Закари глянул на наручные часы:
– Если они еще час не дадут знать о себе – к семи часам, – то президент объявит, что согласен уплатить выкуп за Джорджа.
– Миллион долларов?
– Он будет торговаться, – сказал Закари. – Он пообещал мне, что не допустит хладнокровного убийства Джорджа. Он предложит им взять наличные. Но, я просто уверен, он никогда не пойдет на освобождение преступников.
Питер устроился в одном из массивных кресел. У него болела нога. Когда он много двигался и слишком долго ходил на протезе, тот начинал его беспокоить. Если его теория относительно Вардона имела под собой основания, с Закари надо вести себя очень осмотрительно. Он может знать истину до мельчайших деталей. И прямые вопросы лишь насторожат его.
– Должно быть, вам сейчас нелегко приходится, – сказал Питер, вытаскивая сигарету и прикуривая ее.

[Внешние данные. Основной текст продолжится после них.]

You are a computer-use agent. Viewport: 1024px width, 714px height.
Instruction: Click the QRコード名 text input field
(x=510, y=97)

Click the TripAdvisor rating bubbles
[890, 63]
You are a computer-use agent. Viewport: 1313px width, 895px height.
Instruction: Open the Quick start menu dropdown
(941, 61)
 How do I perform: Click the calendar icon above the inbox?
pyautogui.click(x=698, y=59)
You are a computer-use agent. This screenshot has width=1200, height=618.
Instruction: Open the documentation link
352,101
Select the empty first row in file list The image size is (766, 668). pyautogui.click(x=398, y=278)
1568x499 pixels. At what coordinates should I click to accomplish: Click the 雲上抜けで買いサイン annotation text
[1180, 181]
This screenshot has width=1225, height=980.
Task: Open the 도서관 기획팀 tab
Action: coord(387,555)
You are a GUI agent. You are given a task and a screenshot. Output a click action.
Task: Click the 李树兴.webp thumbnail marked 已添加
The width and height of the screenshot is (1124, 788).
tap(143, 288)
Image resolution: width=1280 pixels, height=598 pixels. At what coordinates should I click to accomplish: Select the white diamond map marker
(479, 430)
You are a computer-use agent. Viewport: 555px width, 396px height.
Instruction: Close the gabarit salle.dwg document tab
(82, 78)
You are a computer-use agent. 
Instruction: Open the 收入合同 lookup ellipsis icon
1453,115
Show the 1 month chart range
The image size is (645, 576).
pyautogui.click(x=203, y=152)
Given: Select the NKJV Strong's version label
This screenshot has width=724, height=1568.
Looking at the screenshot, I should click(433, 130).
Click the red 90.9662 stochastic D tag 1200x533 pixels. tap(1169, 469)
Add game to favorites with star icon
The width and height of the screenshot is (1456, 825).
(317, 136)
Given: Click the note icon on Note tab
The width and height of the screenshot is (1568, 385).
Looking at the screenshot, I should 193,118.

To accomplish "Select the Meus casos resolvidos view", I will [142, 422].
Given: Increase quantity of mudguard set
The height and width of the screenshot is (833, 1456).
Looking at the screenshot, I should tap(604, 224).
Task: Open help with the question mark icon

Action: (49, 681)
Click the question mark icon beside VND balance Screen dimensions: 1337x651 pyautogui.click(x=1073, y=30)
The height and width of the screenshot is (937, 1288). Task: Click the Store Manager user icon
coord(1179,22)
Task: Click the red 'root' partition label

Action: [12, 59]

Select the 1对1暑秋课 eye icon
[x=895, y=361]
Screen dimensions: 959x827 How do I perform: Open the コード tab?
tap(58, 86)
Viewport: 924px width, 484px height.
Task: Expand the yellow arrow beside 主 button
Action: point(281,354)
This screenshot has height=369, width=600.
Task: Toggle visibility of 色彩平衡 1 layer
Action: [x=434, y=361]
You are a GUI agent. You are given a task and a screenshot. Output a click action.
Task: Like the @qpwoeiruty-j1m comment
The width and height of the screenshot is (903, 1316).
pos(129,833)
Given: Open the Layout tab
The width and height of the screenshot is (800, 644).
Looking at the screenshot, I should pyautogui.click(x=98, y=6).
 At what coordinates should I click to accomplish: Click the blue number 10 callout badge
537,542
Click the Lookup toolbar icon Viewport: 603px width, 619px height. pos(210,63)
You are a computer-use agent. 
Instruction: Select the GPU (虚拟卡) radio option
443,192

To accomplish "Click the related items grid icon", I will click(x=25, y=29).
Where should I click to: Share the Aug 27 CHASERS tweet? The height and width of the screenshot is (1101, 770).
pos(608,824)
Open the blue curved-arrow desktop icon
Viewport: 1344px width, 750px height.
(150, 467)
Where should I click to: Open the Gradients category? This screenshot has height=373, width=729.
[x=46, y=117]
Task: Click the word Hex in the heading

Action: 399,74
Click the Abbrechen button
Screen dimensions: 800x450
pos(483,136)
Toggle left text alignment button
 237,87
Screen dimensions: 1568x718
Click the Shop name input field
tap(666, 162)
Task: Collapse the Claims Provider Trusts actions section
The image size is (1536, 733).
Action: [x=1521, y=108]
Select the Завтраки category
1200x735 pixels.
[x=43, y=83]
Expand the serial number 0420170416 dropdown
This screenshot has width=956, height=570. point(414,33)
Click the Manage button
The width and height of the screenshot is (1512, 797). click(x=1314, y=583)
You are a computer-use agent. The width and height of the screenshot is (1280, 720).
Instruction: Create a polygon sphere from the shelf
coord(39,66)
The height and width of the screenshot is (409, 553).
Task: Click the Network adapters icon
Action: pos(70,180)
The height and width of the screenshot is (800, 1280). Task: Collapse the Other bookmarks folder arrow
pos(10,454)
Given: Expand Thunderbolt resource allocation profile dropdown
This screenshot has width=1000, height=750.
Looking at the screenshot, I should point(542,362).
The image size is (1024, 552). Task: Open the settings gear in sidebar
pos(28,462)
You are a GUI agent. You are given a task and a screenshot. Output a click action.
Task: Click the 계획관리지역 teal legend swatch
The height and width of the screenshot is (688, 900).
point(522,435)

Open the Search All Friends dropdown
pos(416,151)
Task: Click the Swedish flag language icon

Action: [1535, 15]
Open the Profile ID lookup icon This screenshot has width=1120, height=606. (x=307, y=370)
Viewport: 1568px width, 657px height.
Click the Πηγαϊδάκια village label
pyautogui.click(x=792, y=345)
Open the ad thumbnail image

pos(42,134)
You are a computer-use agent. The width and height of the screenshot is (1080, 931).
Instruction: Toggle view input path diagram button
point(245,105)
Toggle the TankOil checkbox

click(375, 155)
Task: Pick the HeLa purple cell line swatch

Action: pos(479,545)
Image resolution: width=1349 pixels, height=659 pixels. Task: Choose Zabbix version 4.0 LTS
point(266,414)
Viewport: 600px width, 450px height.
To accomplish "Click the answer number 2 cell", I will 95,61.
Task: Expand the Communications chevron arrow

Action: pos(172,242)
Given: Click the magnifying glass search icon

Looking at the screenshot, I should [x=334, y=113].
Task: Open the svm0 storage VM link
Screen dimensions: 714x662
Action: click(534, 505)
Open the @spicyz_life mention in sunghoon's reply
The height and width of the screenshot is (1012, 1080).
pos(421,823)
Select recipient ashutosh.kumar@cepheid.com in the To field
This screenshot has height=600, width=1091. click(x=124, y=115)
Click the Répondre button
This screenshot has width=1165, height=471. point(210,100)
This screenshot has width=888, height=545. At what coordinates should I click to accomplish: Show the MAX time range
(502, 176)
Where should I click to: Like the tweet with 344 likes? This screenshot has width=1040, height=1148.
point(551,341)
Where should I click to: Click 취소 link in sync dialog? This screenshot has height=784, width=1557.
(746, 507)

– Я вырос бок о бок с Джорджем, – вздохнул Закари. Он налил себе еще одну порцию, выпил ее и устроился в кресле лицом к Питеру. Из нагрудного кармана он тоже вытащил мятую сигарету и трясущимися руками раскурил ее. – Всю жизнь мы были, как братья. И когда я думаю о том, что он сейчас испытывает, то прихожу в ужас. Он должен понимать, что даже ради его освобождения президент не может идти на любые уступки. После того что случилось с Селлерсом, он не может не понимать, что эти люди способны не моргнув глазом лишить его жизни.
– Вы предполагаете, что он знает о судьбе Селлерса?
– Бач считает, что, когда их где-то запихивали в машину, Селлерс попытался выскочить… может, попытался выхватить у кого-то оружие – и его убили. Наверняка, Джордж при этом присутствовал.
Питеру попал в глаза дымок от сигареты, и он прищурился.
– Вот что меня интересует – дружба, которая установилась между сенатором и Селлерсом после процесса Ллойда. – Он закашлялся. – Ведь когда Селлерс опубликовал историю Ллойда, он стал для сенатора смертельным врагом.
– Всю жизнь Джордж придерживался одного правила, – сказал Закари. – Если кто-то признал свою ошибку, то не надо ему напоминать о ней.
– То есть он был достаточно снисходителен.
– Он умел жестко отвечать ударом на удар, что не мешало ему быть снисходительным, – сказал Закари. – Чтобы выжить в мире политики, надо уметь драться. Его трижды избирали в сенат Соединенных Штатов, в котором он пробыл пятнадцать лет. Любой человек его положения обречен на то, что всегда найдутся люди, готовые кинуть в него камень. И чтобы выжить, порой надо быть безжалостным.
Питер смотрел на тлеющий кончик сигареты.
– Чтобы выиграть выборы в наши дни, надо крепко потратиться.
Закари поднял на него покрасневшие собачьи глаза, в которых блеснула горечь.
– Вы были одним из тех, кто швырял камни, мистер Стайлс. Вы автор статьи в «Ньюсвью», которая появилась после процесса. Она очень огорчила Джорджа. Не с точки зрения политики, а в личном смысле. «Почему бы ему не оставить в покое спящих псов?» – снова и снова спрашивал он меня. Он доказал в суде справедливость своей точки зрения. Жюри, состоявшее из таких же граждан, как и он сам, оправдало его.